The primary neurochemical involved in the reward of power that is known today is dopamine, the same chemical transmitter responsible for producing a sense of pleasure. Power activates the very same reward circuitry in the brain and creates an addictive “high” in much the same way as drug addiction. Like addicts, most people in positions of power will seek to maintain the high they get from power, sometimes at all costs. When withheld, power – like any highly addictive agent – produces cravings at the cellular level that generate strong behavioural opposition to giving it up.”

This means we must acknowledge that the brains of those in power are almost certainly different than they were a year-and-a-half ago, different in such a way as to want more and more power.

Much of this enjoyment of exercising power comes from the coercion-punishment relationship.

Politicians have been able to coerce people into following their orders, and then punish those who refuse.

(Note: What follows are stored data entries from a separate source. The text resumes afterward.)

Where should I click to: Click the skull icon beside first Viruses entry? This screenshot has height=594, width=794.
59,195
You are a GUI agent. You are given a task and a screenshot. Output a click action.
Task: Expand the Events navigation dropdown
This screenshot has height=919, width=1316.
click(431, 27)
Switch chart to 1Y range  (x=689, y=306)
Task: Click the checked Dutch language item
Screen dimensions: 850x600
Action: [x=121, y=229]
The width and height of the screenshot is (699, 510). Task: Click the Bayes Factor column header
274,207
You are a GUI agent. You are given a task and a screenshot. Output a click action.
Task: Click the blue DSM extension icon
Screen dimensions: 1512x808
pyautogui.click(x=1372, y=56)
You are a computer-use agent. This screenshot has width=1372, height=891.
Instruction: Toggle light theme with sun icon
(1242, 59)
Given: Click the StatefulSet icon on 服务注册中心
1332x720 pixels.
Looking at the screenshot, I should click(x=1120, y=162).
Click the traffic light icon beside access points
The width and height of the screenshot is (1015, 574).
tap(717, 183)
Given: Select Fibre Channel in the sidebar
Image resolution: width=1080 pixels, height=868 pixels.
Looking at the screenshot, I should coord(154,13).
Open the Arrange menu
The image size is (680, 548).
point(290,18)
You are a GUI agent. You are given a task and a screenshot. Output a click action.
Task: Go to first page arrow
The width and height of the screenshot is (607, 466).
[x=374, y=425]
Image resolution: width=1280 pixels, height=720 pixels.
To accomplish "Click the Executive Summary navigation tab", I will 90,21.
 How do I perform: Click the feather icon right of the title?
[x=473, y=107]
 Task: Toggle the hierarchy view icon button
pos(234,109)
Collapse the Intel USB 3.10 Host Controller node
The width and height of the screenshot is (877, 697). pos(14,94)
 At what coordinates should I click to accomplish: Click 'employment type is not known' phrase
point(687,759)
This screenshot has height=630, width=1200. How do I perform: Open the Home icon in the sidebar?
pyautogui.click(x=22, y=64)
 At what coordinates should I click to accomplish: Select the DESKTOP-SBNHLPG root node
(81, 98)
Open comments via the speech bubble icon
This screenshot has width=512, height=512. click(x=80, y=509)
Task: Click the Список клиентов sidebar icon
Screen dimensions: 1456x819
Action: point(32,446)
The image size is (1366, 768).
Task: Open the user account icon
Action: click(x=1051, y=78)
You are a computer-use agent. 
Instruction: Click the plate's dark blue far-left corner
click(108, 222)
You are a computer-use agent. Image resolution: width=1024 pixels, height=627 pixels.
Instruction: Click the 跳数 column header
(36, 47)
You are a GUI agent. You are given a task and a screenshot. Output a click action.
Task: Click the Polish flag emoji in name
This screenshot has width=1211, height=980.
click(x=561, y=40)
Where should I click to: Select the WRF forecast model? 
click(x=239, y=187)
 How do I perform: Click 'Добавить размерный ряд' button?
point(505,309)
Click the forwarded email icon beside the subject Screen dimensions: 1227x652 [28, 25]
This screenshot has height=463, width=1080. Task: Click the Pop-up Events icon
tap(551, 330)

That’s already how political parties are structured, but now our entire society is increasingly structured in a similar manner.

Politicians can shut down businesses – targeting small businesses without lobbying power of course – can impose curfews, can decide who can gather – even in homes – can shut down religious gatherings, and can tell others not to go on vacation while they and their colleagues do so. Further, they can impose rules that others are severely punished for violating, while exempting themselves from punishment.

All of that has generated a huge rush of power, power which politicians don’t want to give up.

Politicians also realize that their expanded level of power hinges on the populace being afraid of a ‘crisis,’ hence why they are attempting to transition from covid to climate change as the ‘crisis’ that demands expanded state power and restricted individual freedoms.

Return to normal?

As we’ve seen above, the minds of many of our leaders are now addicted to power in a way they likely weren’t before, and thus they will not want to ‘return to normal,’ since a return to normal would mean a lower level of power.

This helps illuminate the foolishness of the COP26 Conference, where politicians will go and make pledges to weaken their own economies and expand state power, even as China’s continued increase in coal production renders it all meaningless.

The ‘crisis’ is only the excuse for doing what those in power want to do anyway: Expand their power even more.

Much of the public still hasn’t grasped this, as they still believe their governments have their best interests at heart.

For those who are aware of it, the pattern of events become more and more clear.

Whether it’s the weakening of our healthcare system to perpetuate a feeling of crisis and punish those who ‘disobey,’ the weakening of our energy sector and forced dependence on foreign countries, restrictions on free speech, or a huge increase in the money supply, the trend is toward less freedom, and more government control.

As people who can see this reality, it’s essential that we try to wake up as many people as we can and help others see the pattern behind the actions of those who seek to infringe expand their power at our expense.